À inflamação natural do obeso se junta a grave inflamação produzida pela covid-19, potencializando a produção das citoquinas e agravando todo o processo decorrente. Para piorar a situação, as pessoas com excesso de peso em geral têm uma capacidade pulmonar mais restrita porque o excesso de gordura abdominal tende a reduzir o volume da caixa torácica.
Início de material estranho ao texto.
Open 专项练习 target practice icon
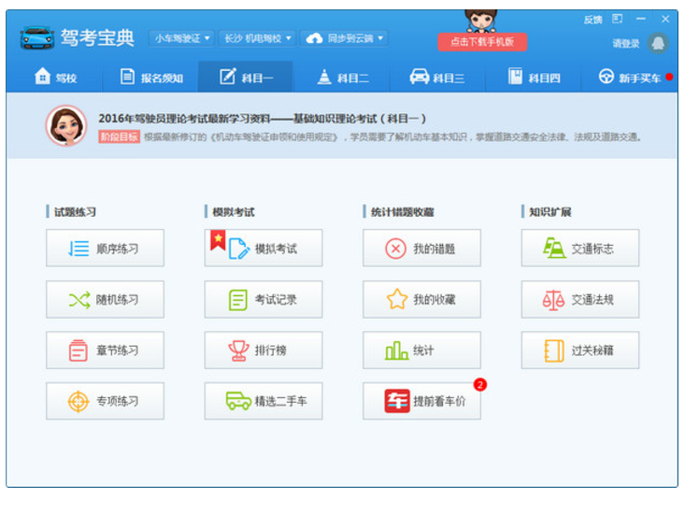 (78, 401)
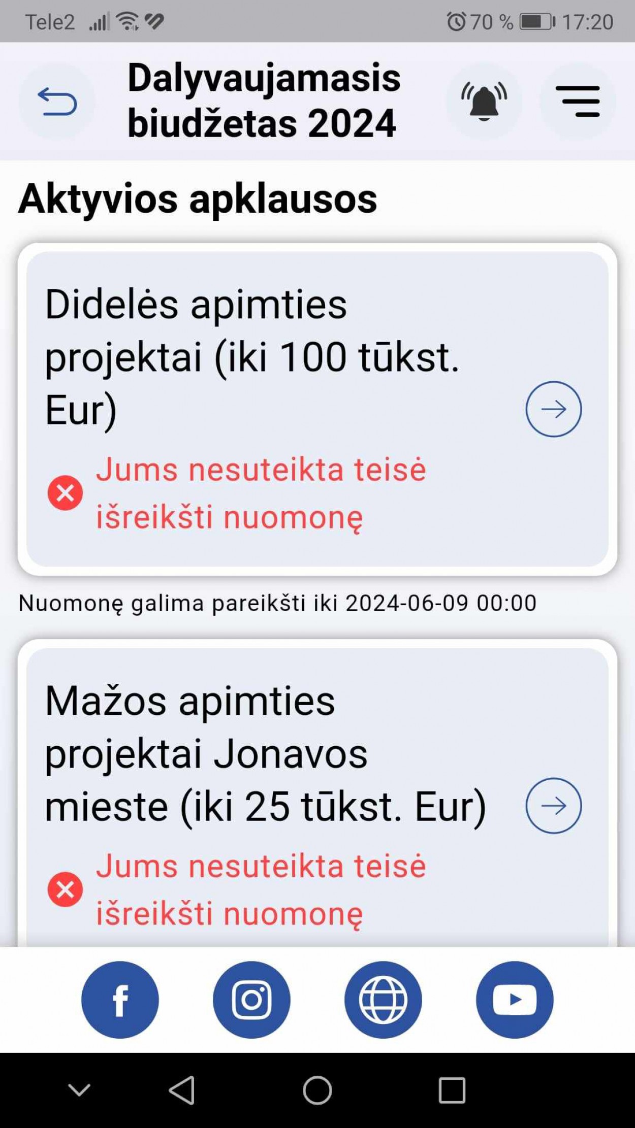This screenshot has width=635, height=1128.
Task: Open Didelės apimties projektai arrow
Action: click(553, 409)
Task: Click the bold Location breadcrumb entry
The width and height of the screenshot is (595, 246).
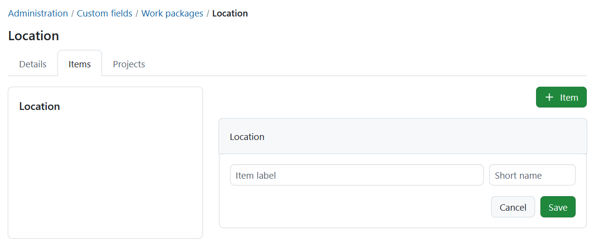Action: tap(230, 14)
Para a endocrinologista da UERJ Eliete Bouskela, integrante da Academia Nacional de Medicina, os dados mais recentes estão mostrando que a gravidade do quadro clínico do paciente é diretamente proporcional ao seu peso. Ou seja, quanto mais obeso é o indivíduo, maior a chance de ele ter um quadro grave de covid-19. De acordo com as especialistas, essa interação já havia sido notada em outras enfermidades que comprometem o sistema respiratório, mas nunca de uma forma tão grave.
“Na influenza (gripe) também funciona dessa forma”, explicou a professora de endocrinologia da UFRJ Monica Gadelha, integrante da Academia Nacional de Medicina. “Mas acredito que não esteja tão bem caracterizada como na covid-19.”
Transmissão prolongada
Segundo Bouskela, no caso do H1N1, foi comprovado que os obesos transmitem o vírus durante um período mais longo de tempo do que as pessoas magras. “No caso do H1N1, ficou demonstrado que o obeso é contagioso por uma período 42% maior do que uma pessoa magra”, disse. “A gente supõe que o mesmo aconteça no caso da covid-19.” Por isso, diz, uma medida diferenciada no tratamento de obesos poderia ser um período de isolamento mais estendido.
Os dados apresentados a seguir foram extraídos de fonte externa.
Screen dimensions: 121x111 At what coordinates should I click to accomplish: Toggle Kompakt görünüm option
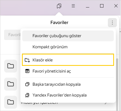click(68, 47)
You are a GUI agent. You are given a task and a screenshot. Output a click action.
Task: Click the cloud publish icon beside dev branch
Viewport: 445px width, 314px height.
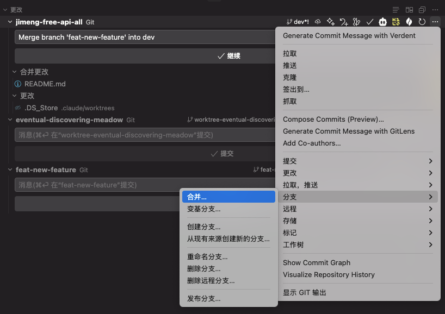(x=318, y=22)
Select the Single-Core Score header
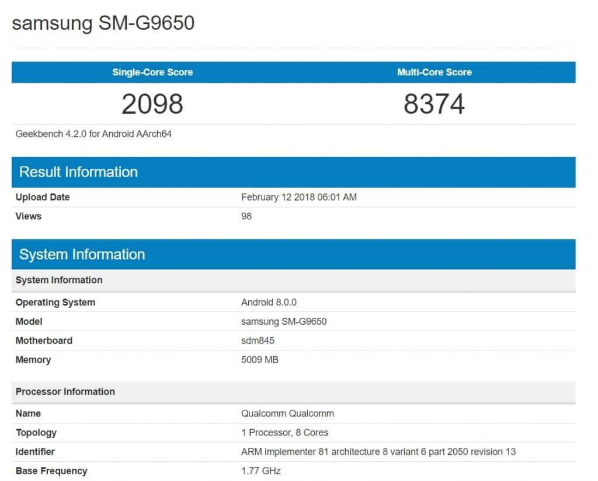Screen dimensions: 598x481 click(x=152, y=72)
Ex-presidente da Federação Mundial de Obesidade, o endocrinologista Walmir Coutinho, diretor do Departamento de Medicina da PUC-RJ, considera ainda que as condições gerais das Unidades de Terapia Intensiva agravam o desafio de tratar um paciente com obesidade grave. “Faltam aos hospitais leitos apropriados para essa população, a entubação é mais difícil e, frequentemente, não estão disponíveis aparelhos de imagem que comportem pessoas muito pesadas”, enumerou.
“Nesse esforço de abrir hospitais de campanha, seria importante levar em consideração as necessidades dos pacientes obesos”, aponta. “Embora pessoas com o peso normal possam ficar muito doentes por causa do novo coronavírus, são os obesos que estão morrendo por comprometimento respiratório.”
Pesquisa com 4 mil pacientes com covid-19 em Nova York teve a mesma conclusão
Dois estudos da Universidade de Nova York feitos com milhares de pacientes de covid-19 e divulgados na semana passada também apontam a obesidade como o maior fator de risco para pessoas jovens – mesmo quando elas não têm nenhum outro problema de saúde.
“A condição crônica com a mais forte associação aos casos críticos (da covid-19, quando não se considera a idade avançada) é a obesidade, com, substancialmente, maior prevalência do que qualquer outra doença cardiovascular ou pulmonar”, concluiu Christopher M. Petrilli, da Escola de Medicina Grossman, da Universidade de Nova York, principal autor de um dos maiores estudos já feitos até hoje, reunindo 4,1 mil pacientes de Nova York, atual epicentro da pandemia. O estudo foi publicado online no dia 11 na MedRxic.
Um outro estudo teve como foco os pacientes com menos de 60 anos. O levantamento mostrou que os obesos têm duas vezes mais probabilidade de serem hospitalizados e apresentavam um risco maior de internação numa UTI. A gravidade da Covid-19 em jovens adultos costuma causar muita surpresa e acrescenta “uma nova camada de choque à doença”, segundo a principal autora, Jennifer Lighter.